From Donor Stewardship to Donor Experiences
How many times have you or your colleagues talked about the difficulty in making time for donor stewardship? After all of our work to find prospects and secure donations, it can become an afterthought to steward those donors we already have.
But how would it change our donors’ relationships with our organizations if we stopped thinking about stewardship as a function we have to remember to do after a gift is made, and instead as a thread that runs through the overall donor experience each of us is responsible for creating?
That donor experience is the responsibility of each of us who benefit from their generosity. Organizational leadership, faculty, physicians, program staff…a truly meaningful donor relationship cannot be the responsibility of the donor relations or development officer alone. With each additional connection at an organization, our donors’ relationships with us deepen.
What does this kind of experience-building look like?
- Sharing stories of impact about our organization with donors and prospects regularly, rather than just 12 months after a significant gift is made. And those stories should not always come from development staff. Personal accounts from those teaching students, serving clients in need, treating patients, etc., carry the most weight.
- Remember and acknowledging key milestones in donors’ lives in a personal way, rather than simply having an impersonal, rote birthday card sent.
- Thinking about how we honor relationships rather than gifts – valuing loyal giving in addition to large giving.
- Staffing internal leadership to engage with donors and expand those donors’ relationships with our organizations.
If we put the donor experience first, we embrace a more holistic, creative, and personalized approach … and are ultimately more successful in inspiring the generosity and loyalty we seek daily.

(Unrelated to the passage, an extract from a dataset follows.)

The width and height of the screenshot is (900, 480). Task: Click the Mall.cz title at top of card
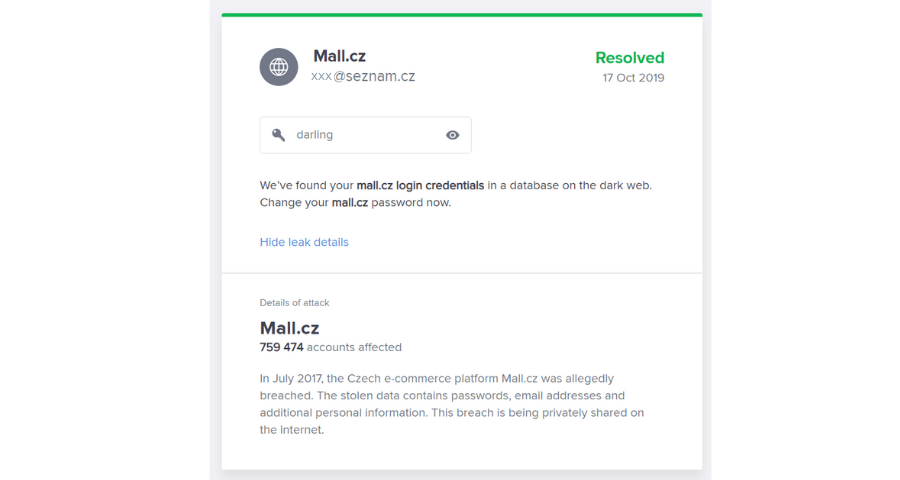pos(339,56)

Take a moment to imagine your donors feeling deeply connected with, and valued by, your organization. Imagine that those donors know and trust multiple representatives, and have developed a strong buy-in to your vision.
Now imagine what you and those donors can accomplish together, through philanthropy, in pursuit of that vision.
Isn’t that worth the effort?
Though they’re familiar, Maya Angelou’s famous words are also apt here: “I’ve learned that people will forget what you said, people will forget what you did, but people will never forget how you made them feel.”
If you have not discussed these concepts across your organization, I encourage you to do so. We all have a hand in creating and supporting a true donor experience.